A first look inside The Winton Gallery, which has been designed to show the field of turbulence formed around an aircraft wing.

A new permanent gallery dedicated to “the importance of mathematics in our everyday lives” has been designed by Zaha Hadid Architects and is opening at the Science Museum.

The ambitious design represents the sweeping field of turbulence, which forms around an aerodynamic aeroplane wing. In the gallery it delineates spaces and helps to dictate the layout of the exhibition.

Hovering at the centre of the gallery is a Handley Page “Gugnunc” biplane, which was designed in 1929 in response to a competition to design a safer aircraft.
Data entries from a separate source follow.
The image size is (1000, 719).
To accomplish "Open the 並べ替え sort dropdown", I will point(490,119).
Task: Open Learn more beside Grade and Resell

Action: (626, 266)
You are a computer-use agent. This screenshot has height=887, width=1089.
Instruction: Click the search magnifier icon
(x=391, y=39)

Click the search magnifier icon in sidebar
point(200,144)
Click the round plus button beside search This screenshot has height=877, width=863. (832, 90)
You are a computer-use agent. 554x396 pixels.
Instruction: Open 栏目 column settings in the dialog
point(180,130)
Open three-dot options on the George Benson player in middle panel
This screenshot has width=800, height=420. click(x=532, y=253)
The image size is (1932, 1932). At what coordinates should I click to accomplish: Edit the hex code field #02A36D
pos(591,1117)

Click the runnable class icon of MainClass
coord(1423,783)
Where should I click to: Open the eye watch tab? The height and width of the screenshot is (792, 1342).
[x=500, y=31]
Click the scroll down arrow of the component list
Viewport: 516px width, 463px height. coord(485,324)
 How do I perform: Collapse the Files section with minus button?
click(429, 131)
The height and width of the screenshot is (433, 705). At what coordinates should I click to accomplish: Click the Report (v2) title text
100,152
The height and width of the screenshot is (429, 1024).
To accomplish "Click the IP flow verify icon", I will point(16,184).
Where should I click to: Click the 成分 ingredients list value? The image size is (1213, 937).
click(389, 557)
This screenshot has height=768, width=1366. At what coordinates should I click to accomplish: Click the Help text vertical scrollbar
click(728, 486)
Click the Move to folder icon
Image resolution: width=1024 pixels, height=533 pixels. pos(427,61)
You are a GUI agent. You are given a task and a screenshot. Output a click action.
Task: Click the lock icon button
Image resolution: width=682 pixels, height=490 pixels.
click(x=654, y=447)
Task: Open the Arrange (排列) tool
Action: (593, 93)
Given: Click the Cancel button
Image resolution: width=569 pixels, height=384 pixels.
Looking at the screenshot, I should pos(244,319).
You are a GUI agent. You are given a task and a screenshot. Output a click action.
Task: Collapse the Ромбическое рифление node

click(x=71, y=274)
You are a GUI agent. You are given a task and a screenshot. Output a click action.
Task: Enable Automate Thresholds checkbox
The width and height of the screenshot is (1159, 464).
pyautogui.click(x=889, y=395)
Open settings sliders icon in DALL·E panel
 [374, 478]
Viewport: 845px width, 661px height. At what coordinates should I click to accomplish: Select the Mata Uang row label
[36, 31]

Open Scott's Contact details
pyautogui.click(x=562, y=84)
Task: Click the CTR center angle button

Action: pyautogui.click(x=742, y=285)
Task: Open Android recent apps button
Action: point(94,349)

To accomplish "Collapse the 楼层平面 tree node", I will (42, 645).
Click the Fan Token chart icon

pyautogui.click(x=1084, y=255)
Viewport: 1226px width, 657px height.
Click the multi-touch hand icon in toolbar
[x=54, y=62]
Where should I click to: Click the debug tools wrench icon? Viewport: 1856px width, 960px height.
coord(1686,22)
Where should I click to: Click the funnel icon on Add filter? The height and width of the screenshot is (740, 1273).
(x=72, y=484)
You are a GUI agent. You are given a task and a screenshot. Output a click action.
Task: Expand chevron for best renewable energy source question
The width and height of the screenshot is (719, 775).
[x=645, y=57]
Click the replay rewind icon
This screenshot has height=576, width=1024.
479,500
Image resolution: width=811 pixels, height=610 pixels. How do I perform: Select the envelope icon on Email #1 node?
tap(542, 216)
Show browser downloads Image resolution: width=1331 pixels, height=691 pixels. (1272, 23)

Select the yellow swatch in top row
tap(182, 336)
Crucially, aerodynamic research directly informed the wing design and set a precedent for aerodynamic design today. It is also an example of one of the key messages of the gallery – how mathematical practice has helped solve real world problems.

Technology, mathematics and engineering collections

There are more than 100 pieces on display drawn from the Science Museum’s technology, mathematics and engineering collections.

The exhibits explore the influence of mathematics on everything from trade to travel, war, peace, life, death, form and beauty.

Visitors will be able to learn about objects such as the enigma machine, where the mathematical link is clear, as well as intriguing collections such as a box of glass eyes used by Francis Galton in his 1884 Anthropometric Laboratory to help measure the physical characteristics of the British public.

The late Zaha Hadid and new practice principal Patrik Schumacher pitched their idea in 2014. Hadid became interested in geometry when studying mathematics at university.

“When I was growing up in Iraq, math was an everyday part of life. We would play with math problems just as we would play with pens and paper to draw – math was like sketching,” Hadid had said.

New Digital Lab

The Science Museum has also announced the launch of its new Digital Lab, which will make use of emerging technologies in order to explore existing collections.

Technologies such as virtual reality, 3D scanning and high definition rotational photography will be experimented with as part of the project.

The first focus will be the mathematics gallery where the Handley Page aircraft will be the inspiration for a VR experience, which allows visitors to “fly” in the plane and learn about the mathematical principles, that underpin its design.

The Winton Gallery opens on 8 December at the Science Museum, Exhibition Road, Kensington, SW7 2DD.